# REQUIRED WORK
Look below for the lines from the one with "868x338 pixels." to the one with "You are a computer-use agent. The", and copy exactly those lines, both ends included.

# SOURCE MATERIAL
-*-*-

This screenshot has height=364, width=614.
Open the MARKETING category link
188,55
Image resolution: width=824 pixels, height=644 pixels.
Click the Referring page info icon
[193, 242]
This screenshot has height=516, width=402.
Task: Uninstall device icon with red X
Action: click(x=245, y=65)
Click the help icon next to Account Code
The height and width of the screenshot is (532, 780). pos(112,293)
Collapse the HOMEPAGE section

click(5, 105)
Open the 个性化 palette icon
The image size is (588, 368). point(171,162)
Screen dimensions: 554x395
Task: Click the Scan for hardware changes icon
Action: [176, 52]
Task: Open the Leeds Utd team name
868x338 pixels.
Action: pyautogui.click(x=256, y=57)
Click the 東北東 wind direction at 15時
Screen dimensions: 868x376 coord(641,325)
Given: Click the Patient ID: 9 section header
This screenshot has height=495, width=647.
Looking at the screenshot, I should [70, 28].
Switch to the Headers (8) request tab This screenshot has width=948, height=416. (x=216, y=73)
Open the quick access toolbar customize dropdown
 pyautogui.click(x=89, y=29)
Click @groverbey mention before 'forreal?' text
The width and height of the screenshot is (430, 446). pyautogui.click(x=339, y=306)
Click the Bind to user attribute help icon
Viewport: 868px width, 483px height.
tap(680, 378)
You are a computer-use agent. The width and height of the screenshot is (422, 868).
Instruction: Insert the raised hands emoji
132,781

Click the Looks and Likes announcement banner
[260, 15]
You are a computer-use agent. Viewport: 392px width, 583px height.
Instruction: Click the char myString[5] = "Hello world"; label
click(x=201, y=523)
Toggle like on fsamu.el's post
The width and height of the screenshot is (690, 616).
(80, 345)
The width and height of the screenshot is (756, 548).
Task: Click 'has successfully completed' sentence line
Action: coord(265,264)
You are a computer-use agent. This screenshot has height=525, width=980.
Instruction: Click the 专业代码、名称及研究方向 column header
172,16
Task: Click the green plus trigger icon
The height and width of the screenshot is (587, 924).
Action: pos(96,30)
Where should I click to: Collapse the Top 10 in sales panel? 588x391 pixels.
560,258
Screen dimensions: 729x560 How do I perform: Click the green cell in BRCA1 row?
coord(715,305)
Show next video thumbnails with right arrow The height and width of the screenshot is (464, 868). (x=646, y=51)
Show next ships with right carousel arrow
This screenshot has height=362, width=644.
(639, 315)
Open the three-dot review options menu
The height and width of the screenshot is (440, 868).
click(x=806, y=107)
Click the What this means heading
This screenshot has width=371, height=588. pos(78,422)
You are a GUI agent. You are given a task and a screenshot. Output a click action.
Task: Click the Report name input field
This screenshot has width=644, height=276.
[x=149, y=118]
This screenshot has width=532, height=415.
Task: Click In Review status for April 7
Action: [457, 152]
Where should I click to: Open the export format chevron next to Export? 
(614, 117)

-*-*-

# SOLUTION TO THIS TASK
868x338 pixels.
Action: pyautogui.click(x=256, y=57)
Click the 東北東 wind direction at 15時
Screen dimensions: 868x376 coord(641,325)
Given: Click the Patient ID: 9 section header
This screenshot has height=495, width=647.
Looking at the screenshot, I should [70, 28].
Switch to the Headers (8) request tab This screenshot has width=948, height=416. (x=216, y=73)
Open the quick access toolbar customize dropdown
 pyautogui.click(x=89, y=29)
Click @groverbey mention before 'forreal?' text
The width and height of the screenshot is (430, 446). pyautogui.click(x=339, y=306)
Click the Bind to user attribute help icon
Viewport: 868px width, 483px height.
tap(680, 378)
You are a computer-use agent. The width and height of the screenshot is (422, 868).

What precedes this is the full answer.